# newbie question about grooming 2 yo spoo



## Aidan (Mar 4, 2009)

Well the unfortunate thing about having a spoo is that they are very high maintainance dogs! When the coat grows out you really have to brush/comb it to avoid those matts.. 

But spoos have so many good qualities that make the grooming requirements not such a bad thing! They really are good dogs and with patience and practice can be very easy dogs to groom. Mine just lay over on their side for brushing and I usually brush them while watching TV at night or something like that. It's very relaxing for them and relaxing for me as well.

There is nothing wrong with keeping the poodle curly instead of having the dog fluff dried to straighten the hairs out but it does get tangled more easily or so it seems to me.

You could choose to have the dog shaved down all over top knot, ears, tail, etc... I don't see anything wrong with doing that if you want an easier coat to maintain. Also, I personally thing poodles are adorable shaved. I believe Todd shaves down his spoo Moose really short and it looks adorable. 

I shaved my younger spoo down awhile back with a 4 blade all over including his ears and tail, topknot, took it all off to grow out his adult coat and I thought he was super cute as well.

Other than that though there isn't a way to get out of brushing the dog. If you can afford it and want to maintain the poodle coat find a groomer you trust and ask about getting set up on a schedule. I like to have all my regular clients on a 4-6 week schedule depending on the dogs coat and how often they need grooming to keep it well maintained.

Some of my regular clients even come to me in between grooms and just ask for a brush out and I only charge $11 as long as the coat isnt matted and just needs a good brushing and it takes some time but id rather they do that then come to me with a matted dog that has to be shaved.

Good luck!

Also, always ask for a groomers references and be sure to call them. There are so many bad groomers in the industry and good, reliable groomers will be HAPPY to turn over there references. I know i'm proud of the customers I have that trust me with their dogs completely and don't mind one bit if a new customer wants to check up on me.


----------



## Aidan (Mar 4, 2009)

Here are some different poodles shaved down. I LOVE the first one although I think its a 10 blade all over, not sure i'd go that short with mine but it's actually cute. Maybe the guy feels he actually has a manly dog without the fluff, lol.


----------



## doggielover (Apr 10, 2009)

thank you so much, aiden. i ran into a fellow spoo lover and found out a good local place for grooming. we have an appointment for wed. i'm very excited. i think we're going to go with the short sport cut. it's probably best for us.


----------



## T o d d (Sep 25, 2007)

Aidan - cool pics. I think moose gets #10 all over and shorter on his feet when we take him to one place. He LOVES it in this heat!


----------
================
### To be done
Translate this sentence from the poodle grooming thread above into Spanish: "It's very relaxing for them and relaxing for me as well."

### Stored data
================
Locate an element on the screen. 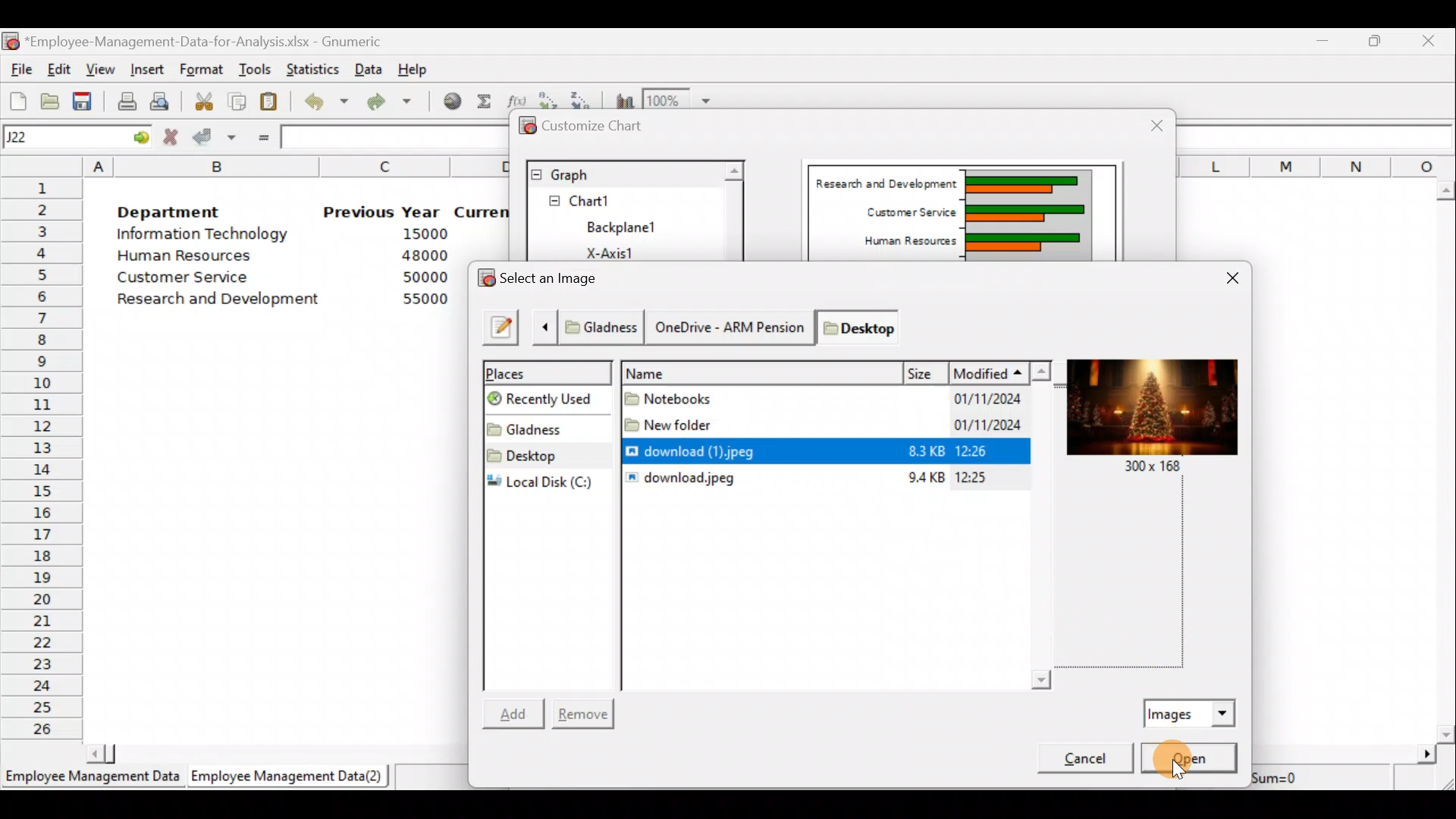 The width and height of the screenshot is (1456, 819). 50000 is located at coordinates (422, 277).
================
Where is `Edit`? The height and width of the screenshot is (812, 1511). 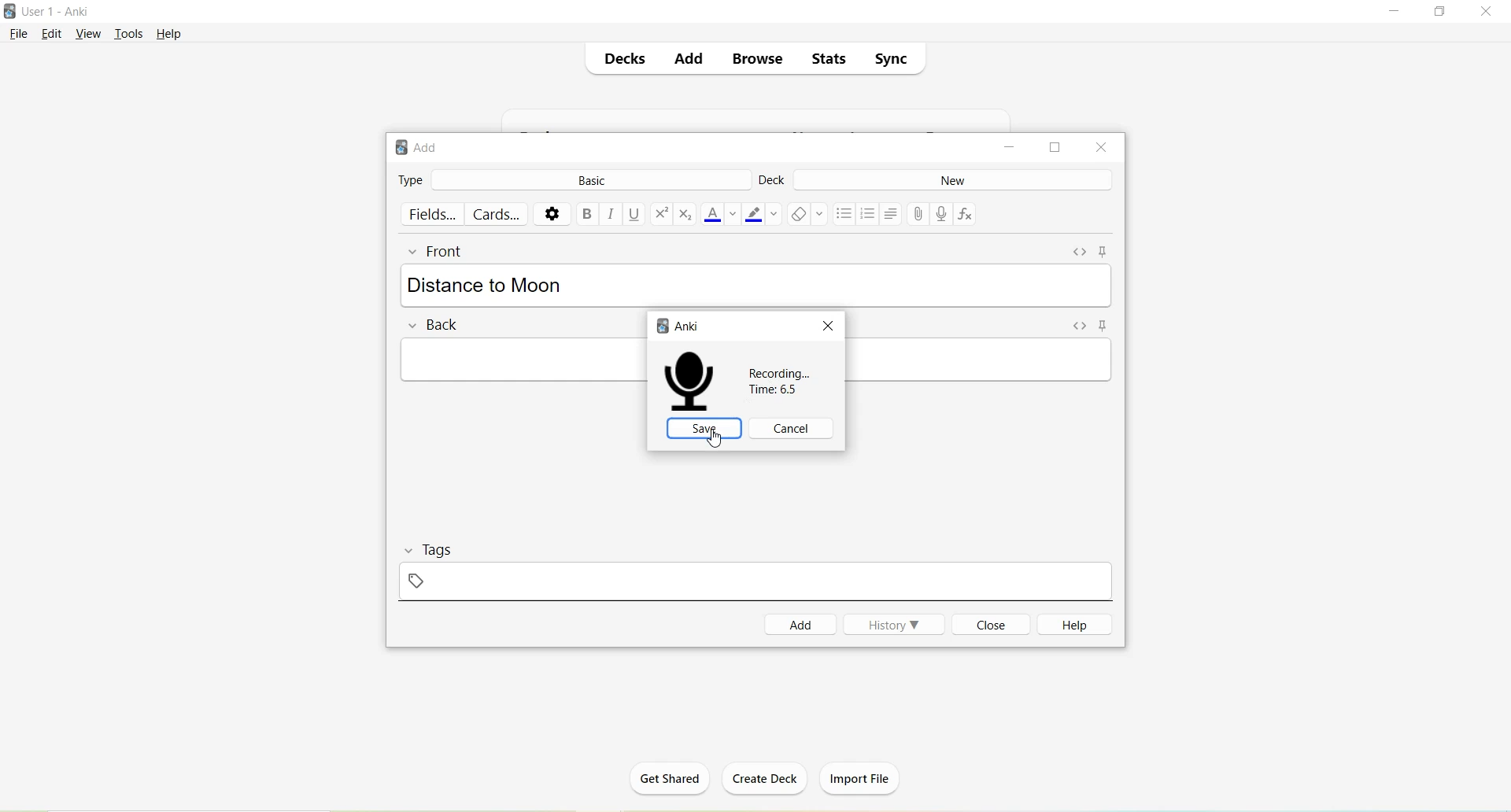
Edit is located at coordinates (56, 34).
================
### Complete answer
Es muy relajante para ellos y también relajante para mí.